Но было здесь и другое: неиссякаемая лицедейская неугомонность, непрерывное, жадное стремление выду­мывать, изобретать, играть, показывать, ставить, поразительная неутомимость нестареющего художника. Од­нажды в Ленинграде он пригласил несколько человек на прогулку по «старому Петербургу» под своим руковод­ством. Экскурсия была интереснейшей, но утомительной. К исходу четвертого часа мы остались с ним вдвоем: по­степенно под разными предлогами наши спутники исчез­ли. Наконец и он почувствовал усталость. Мы добрались на такси до «Астории», и В. Э. позвал меня отдыхать к нему в номер: 3. Н. уже ушла на спектакль. Уложив меня на диван, он улегся, кряхтя и охая, на постель, но не прошло и нескольких минут, как я, взглянув на него, увидел знакомо, хитро и весело прищуренный глаз, и еще через минуту он приподнялся, опершись на локоть, и стал, смеясь, вспоминать, как удирали с прогулки наши спут­ники, и пародировал сам себя, увлекшегося до экстаза функциями гида и не замечающего, что он остался почти в одиночестве. «Как Чацкий!» — хохотал В. Э. А еще через минуту он вскочил, чтобы звонить куда-то по телефону.
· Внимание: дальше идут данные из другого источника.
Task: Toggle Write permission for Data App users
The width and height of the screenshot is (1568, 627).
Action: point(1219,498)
Трудно определить смысл многих мейерхольдовских «розыгрышей». Часто это был переливавшийся через край избыток творческих сил, самое «шутовство, перехо­дящее в юмор» (выражение В. Э. об эволюции стиля Чап­лина), которое уже переставало быть игрой для себя, а принимало характер особого, ставимого им своеоб­разного психологического опыта. Иначе я не могу объяс­нить себе некоторые его «розыгрыши».
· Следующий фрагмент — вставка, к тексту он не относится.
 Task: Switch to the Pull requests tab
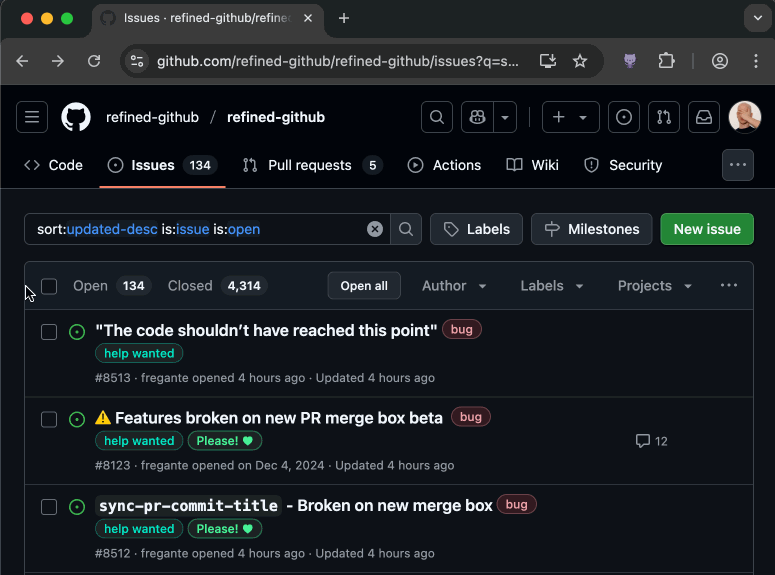tap(311, 165)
Однажды, в конце первого месяца моего пребывания в театре, В. Э. в перерыве репетиции подошел ко мне и спросил, свободен ли я сегодня в пять часов. Если бы даже я был занят, это не имело никакого значения: разу­меется, для него я был всегда свободен.

— Вы знаете, где я живу? Приходите ко мне в пять.
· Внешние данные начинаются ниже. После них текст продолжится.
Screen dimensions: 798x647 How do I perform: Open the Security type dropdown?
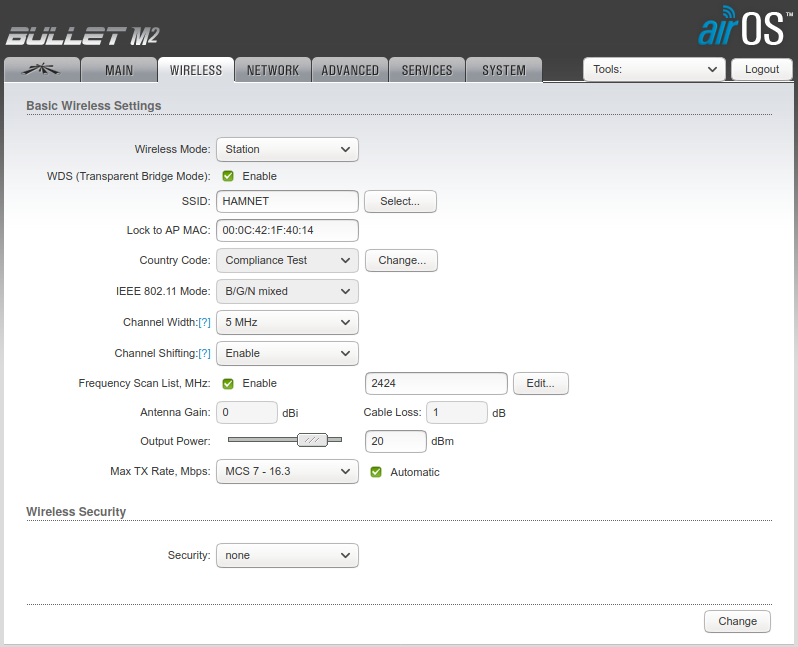287,555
И он отошел. Я еще никогда у него не был, но узнать адрес было проще простого. До назначенного часа остава­лось порядочно, и все время я мысленно повторял себе: «Я сегодня иду к Мейерхольду!.. Зачем? Не все ли равно! Я иду к нему, я ему нужен!..» Кажется, после репети­ции я даже пошел вторично бриться. Ровно в пять я стоял на площадке перед дверью его квартиры № 11 в доме № 12 в Брюсовском переулке. Звонок не работает. Стучу. Мне открывает дверь домработница. Но она не приглашает меня войти, а, придерживая дверь, смотрит на меня с недоумением и говорит, что Всеволод Эмильевич обе­дает. Я смущенно прошу передать ему, что я пришел. Она идет в столовую, и я слышу, как она называет там мою фамилию. И потом (о, ужас!) слышу такую фразу Мейерхольда:

 

— Гладков? Что ему нужно?..

Домработница возвращается с этим странным воп­росом.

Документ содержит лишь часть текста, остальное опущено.